== Provided material ==

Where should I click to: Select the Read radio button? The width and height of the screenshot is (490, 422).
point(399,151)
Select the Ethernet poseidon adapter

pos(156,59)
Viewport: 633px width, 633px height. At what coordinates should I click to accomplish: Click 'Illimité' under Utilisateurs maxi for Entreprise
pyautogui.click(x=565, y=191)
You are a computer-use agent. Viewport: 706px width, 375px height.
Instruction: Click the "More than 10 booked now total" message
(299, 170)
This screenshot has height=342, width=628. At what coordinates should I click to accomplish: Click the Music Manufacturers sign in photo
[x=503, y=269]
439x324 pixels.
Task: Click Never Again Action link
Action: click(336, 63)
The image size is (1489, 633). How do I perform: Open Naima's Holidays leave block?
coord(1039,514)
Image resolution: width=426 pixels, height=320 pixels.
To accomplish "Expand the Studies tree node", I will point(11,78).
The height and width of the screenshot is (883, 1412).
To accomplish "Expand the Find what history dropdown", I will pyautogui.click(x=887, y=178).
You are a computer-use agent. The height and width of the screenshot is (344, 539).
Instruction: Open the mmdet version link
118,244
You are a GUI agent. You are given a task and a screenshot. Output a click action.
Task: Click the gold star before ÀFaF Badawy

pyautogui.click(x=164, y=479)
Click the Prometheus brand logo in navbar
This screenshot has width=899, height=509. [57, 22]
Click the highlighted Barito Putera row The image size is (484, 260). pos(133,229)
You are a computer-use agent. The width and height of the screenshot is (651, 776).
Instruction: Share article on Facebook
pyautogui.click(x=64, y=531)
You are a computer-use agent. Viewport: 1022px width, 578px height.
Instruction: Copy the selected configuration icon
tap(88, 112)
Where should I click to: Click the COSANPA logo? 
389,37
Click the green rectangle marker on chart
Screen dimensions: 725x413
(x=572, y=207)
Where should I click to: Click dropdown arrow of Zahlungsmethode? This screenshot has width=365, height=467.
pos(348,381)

===

[Activity]: Please write out, exactly as they appear, the lines from the one containing "Click the Prometheus brand logo in navbar" through the last line of the records above, and nothing more.

[Exercise answer]:
Click the Prometheus brand logo in navbar
This screenshot has width=899, height=509. [57, 22]
Click the highlighted Barito Putera row The image size is (484, 260). pos(133,229)
You are a computer-use agent. The width and height of the screenshot is (651, 776).
Instruction: Share article on Facebook
pyautogui.click(x=64, y=531)
You are a computer-use agent. Viewport: 1022px width, 578px height.
Instruction: Copy the selected configuration icon
tap(88, 112)
Where should I click to: Click the COSANPA logo? 
389,37
Click the green rectangle marker on chart
Screen dimensions: 725x413
(x=572, y=207)
Where should I click to: Click dropdown arrow of Zahlungsmethode? This screenshot has width=365, height=467.
pos(348,381)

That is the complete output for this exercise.